Tout simplement le meilleur épisode de la série.
Voilà, c’est écrit, c’est fait.
C’était le plus facile.
Maintenant, développons un peu.

Quand Desperate Housewives est à son meilleur, c’est une merveille de mélange des genres qui met la caricature au service de la justesse des émotions. L’épisode pilote était à ce titre sa plus grande réussite. Mais, les scénaristes n’ont pas réussi longtemps à conserver ce paradoxal équilibre. Si la recette est pratiquement restée la même pendant deux ans, il a souvent manqué en seconde saison (et même sur la fin de la première) le supplément de magie qui forçait les clichés, les grosses ficelles et les références (ses ingrédients de base) à faire vivre des personnages consistants et des situations innovantes.
De toute façon, l’outrance et l’authenticité ne sont peut être pas faites pour cohabiter sur la longueur. Leur association n’est peut être appelée qu’à faire des étincelles sur quelques épisodes. Et la forme « série » n’était peut être pas celle qui convenait le mieux à Bree, Lynette et les autres...

Et c’est là que tous les petits malins qui ont arrêté la série ricanent de leur côté, satisfaits qu’ils sont d’avoir compris avant les autres que Desperate Housewives n’était qu’un feu de paille... Attention, karma’s a bitch, les enfants ! C’est un coup à devoir reviewer Lost pour des générations et des générations, et surtout à passer à côté de Bang !

L’épisode convoque tout ce qu’il est possible de trouver de plus usé en période de sweeps : l’annonce de la mort d’un personnage ‘important’ (pas principal non plus, on va pas s’amuser à tuer Bree non plus pour trois spectateurs en plus), un rêve, une narration à rebours, des références au pilote de la série, une prise d’otage ! Question clichés et grosses ficelles, la dose est là !
Et tout marche.
Tout marche parce que chaque procédé narratif n’est pas juste là pour faire illusion de sophistication mais bien pour éclairer un propos, affermir une émotion, lier des parcours.
Prenosn la construction à rebours, par exemple.

* **DONNÉES ENREGISTRÉES**:
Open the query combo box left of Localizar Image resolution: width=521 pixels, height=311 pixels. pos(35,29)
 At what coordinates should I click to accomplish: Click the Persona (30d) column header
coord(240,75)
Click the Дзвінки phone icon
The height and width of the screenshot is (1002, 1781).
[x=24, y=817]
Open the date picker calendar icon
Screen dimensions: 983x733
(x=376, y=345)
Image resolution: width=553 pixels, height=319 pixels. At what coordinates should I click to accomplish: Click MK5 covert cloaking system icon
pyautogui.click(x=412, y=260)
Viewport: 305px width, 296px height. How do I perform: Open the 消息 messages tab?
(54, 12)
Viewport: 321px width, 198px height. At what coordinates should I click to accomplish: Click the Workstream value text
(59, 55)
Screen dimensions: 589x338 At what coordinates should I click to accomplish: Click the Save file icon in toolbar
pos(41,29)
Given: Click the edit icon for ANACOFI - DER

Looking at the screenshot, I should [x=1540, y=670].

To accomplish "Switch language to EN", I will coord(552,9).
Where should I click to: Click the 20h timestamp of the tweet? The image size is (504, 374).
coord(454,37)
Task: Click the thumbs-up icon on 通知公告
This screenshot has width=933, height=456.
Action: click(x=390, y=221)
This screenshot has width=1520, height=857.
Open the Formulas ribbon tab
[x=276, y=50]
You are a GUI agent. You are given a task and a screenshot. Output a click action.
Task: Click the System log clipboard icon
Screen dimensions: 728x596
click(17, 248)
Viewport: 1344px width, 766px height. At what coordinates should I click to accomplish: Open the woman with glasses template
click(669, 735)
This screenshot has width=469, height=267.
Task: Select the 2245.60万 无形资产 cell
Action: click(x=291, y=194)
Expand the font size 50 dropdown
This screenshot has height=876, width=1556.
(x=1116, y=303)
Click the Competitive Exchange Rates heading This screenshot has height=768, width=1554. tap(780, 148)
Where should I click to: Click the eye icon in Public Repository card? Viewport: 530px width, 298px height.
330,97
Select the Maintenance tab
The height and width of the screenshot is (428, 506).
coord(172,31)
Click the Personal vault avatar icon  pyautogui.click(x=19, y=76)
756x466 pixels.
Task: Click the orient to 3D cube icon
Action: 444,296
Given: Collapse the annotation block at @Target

* **TÂCHES À RÉALISER**:
• A. Répondez aux questions suivantes sur l'extrait consacré à Desperate Housewives :
(i) Quel épisode y est présenté comme la plus grande réussite de la série ?
(ii) Pendant combien de temps la recette est-elle restée pratiquement la même ?
(iii) Quel procédé narratif est proposé en exemple dans la dernière phrase ?
• B. Recopiez sans rien changer, dans les enregistrements, la partie qui s'ouvre sur la ligne contenant « Viewport: 305px width, 296px » et se ferme sur la ligne contenant « Looking at the », ces deux lignes comprises.

* **SOLUTIONS PROPOSÉES**:
• A.
(i) L'épisode pilote.
(ii) Pendant deux ans.
(iii) La construction à rebours.

• B.
Viewport: 305px width, 296px height. How do I perform: Open the 消息 messages tab?
(54, 12)
Viewport: 321px width, 198px height. At what coordinates should I click to accomplish: Click the Workstream value text
(59, 55)
Screen dimensions: 589x338 At what coordinates should I click to accomplish: Click the Save file icon in toolbar
pos(41,29)
Given: Click the edit icon for ANACOFI - DER

Looking at the screenshot, I should [x=1540, y=670].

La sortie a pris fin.